Wade Welles: You mean that we can just like... slide through this and boom, we're on another planet?
Quinn Mallory: No. Same planet, different dimension.
Wing: I should've gone to law school like my old man wanted. This relativistic quantum pop-cosmology's such a mindwarp.
Michael Hurley: Hey, don't get smart with me. This computer store pays your rent, mister. If it weren't for my mistakes, you'd be out of a job.
Wade Welles: [after walking down into Quinn's basement] Wow, the Batcave!
Wade Welles: Oh man that was so great. It was like better than... than sex.
Prof. Maximilian Arturo: Well I wouldn't go that far.
Rembrandt 'Crying Man' Brown: [after Sliding] Man, that trip was a trip!
Prof. Maximillian P. Arturo: Jesus, Mary, and Joseph. I think I've just seen God and I could've sworn he was driving a Cadillac.
Day Tripper: Jack Kennedy does not want to run for another term.
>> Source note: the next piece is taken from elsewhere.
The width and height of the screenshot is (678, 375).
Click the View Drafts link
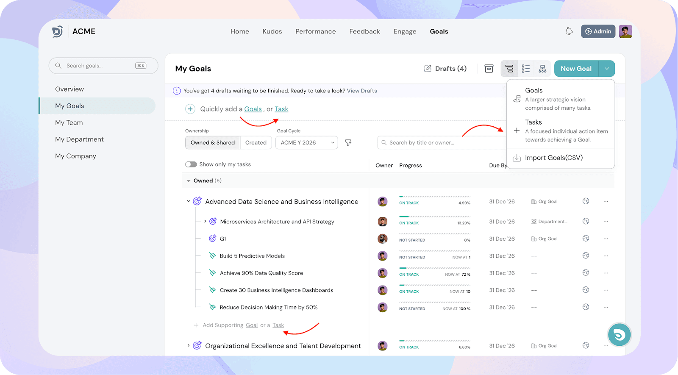tap(362, 91)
And I can understand this, people; because if you start the day in bed with Marilyn that's where you want to spend the day.
Wilkins: Got any rest, gentlemen?
Prof. Maximilian Arturo: Oh, yes! I always sleep well with my arms tied above my head, you blithering idiot!
Prof. Maximilian Arturo: Bad dream?
Quinn Mallory: I was down in the basement. My mother came looking for me. No matter what I did, she couldn't see me. She's lost Dad, now me.
Prof. Maximilian Arturo: You're not lost. You're just misplaced.
Michael Mallory: Hey. Did I miss anything?
Quinn Mallory: Hello... Dad.
Michael Mallory: What's the matter, son? You look like you've seen a ghost.
[Quinn is doodling vorticies instead of paying attention in class]
Prof. Maximilian Arturo: Mr. Mallory, I have devoted years of my life honing my considerable intelligence so that I may impart a subject this complex with some lucidity. You may at least do me the courtesy, sir, to *pretend* that you are listening.